But I did come back. I have a desire to see this through to the end, and I think this has a lot to do with how compelling the game’s RPG treadmill is. (I may go into that in my next post.) And, thankfully, the next mission breaks the gross-out a bit by sending you off to Canada, which, in South Park continuity, is rendered in an even less realistic style than the USA.

References
1 Not to be confused with cartoon Gore. He appears in the game too, but elsewhere.

The Stick of Truth: Enemies and Lore

Now, I said that The Stick of Truth puts you into a war against (kids pretending to be) elves, but elves are far from the only things you fight. You fight anyone who stands in your way, or who is the subject of a quest, including characters who aren’t even part of the LARP. For example, at one point, the only thing that stands in the way of sending a war party to recover the stolen Stick is that one of your teammates is in detention down at the school. In the course of rescuing him, you battle a number of hall monitors — and, blurring the lines between reality and make-believe further, you do it with exactly the same combat system as usual, magical abilities and all. You can even receive quests from people outside the fantasy scenario, like when the mayor asks you to help solve the town’s homeless problem by beating up homeless people. The inner game is fully integrated into what passes in South Park for reality.

But then, little kids doing magic fits right in, because the town of South Park is no stranger to the outlandish and bizarre.
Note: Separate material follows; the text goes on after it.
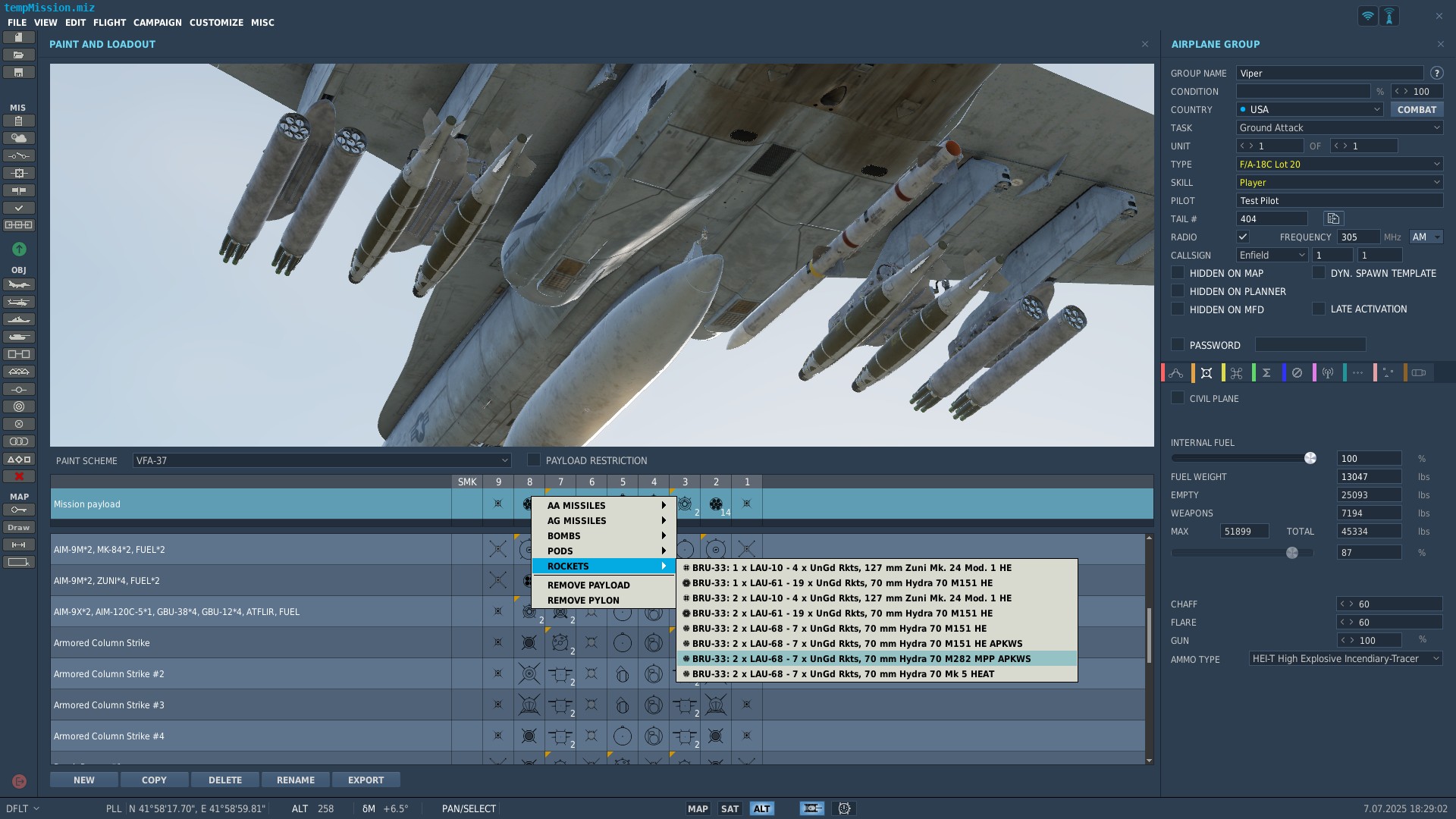Enable the Payload Restriction checkbox

click(x=534, y=460)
I have only a slight familiarity with the show’s lore, but I know that it’s seen such sights as Jesus and Satan, underpants gnomes, and talking poo. So when I find myself fighting alien abductors, or a herd of Nazi zombie cows, I assume that it’s just drawing more from the show.
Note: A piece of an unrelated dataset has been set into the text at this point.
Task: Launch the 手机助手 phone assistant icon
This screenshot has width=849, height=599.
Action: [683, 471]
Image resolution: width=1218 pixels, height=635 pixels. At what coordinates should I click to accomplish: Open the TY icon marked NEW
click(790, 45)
I really like how these lore references are handled, by the way. This is an area where I felt the 1998 South Park FPS fared badly: it assumed that anyone who played the game was already familiar with everything from the show. But here in The Stick of Truth, part of the premise is that you’re a new kid in town. Your primary quest is to go and make friends, and that leads you into the LARP and thus into the rest of the game. Because the player character is a newcomer, the game has an excuse to treat the player as a newcomer as well. Even in the few cases where I do recognize something, the game’s brief introduction to it is at least an opportunity to crack a few jokes about it.
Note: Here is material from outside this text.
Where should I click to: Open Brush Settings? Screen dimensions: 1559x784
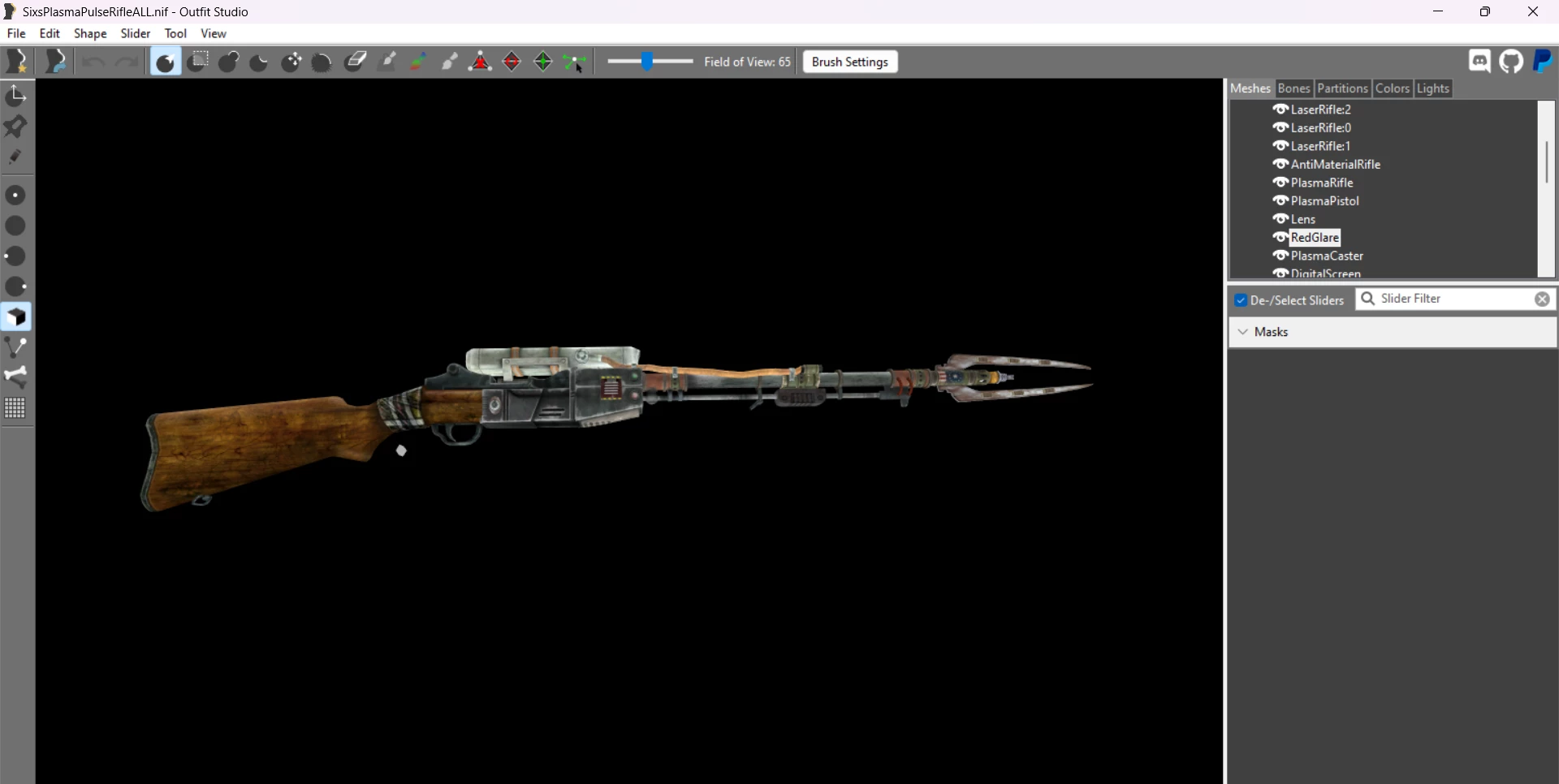point(850,62)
The Stick of Truth: Shallow and Deep Theming

When I call The Stick of Truth a “South-Park-themed RPG”, I mean that it’s an RPG at its core and a South Park property on its surface. If you replaced the graphics, dialogue, and flavor text with something more like standard fantasy RPG material, you’d have a game that plays the same, but it wouldn’t be at all recognizable as South Park.

You might be tempted to say that this is simply how licenses of this sort work, that they’re always just veneers on top of an established genre. But it isn’t necessarily so. Consider how the gameplay of Wing Commander was clearly and obviously inspired by Star Wars, despite having a story and setting that drew more from the Man-Kzin Wars stories. The resemblance to Star Wars exists only at the level of gameplay, but was strong enough to draw comment at the time. And that kind of gameplay-level connection to the source material is what The Stick of Truth pointedly lacks.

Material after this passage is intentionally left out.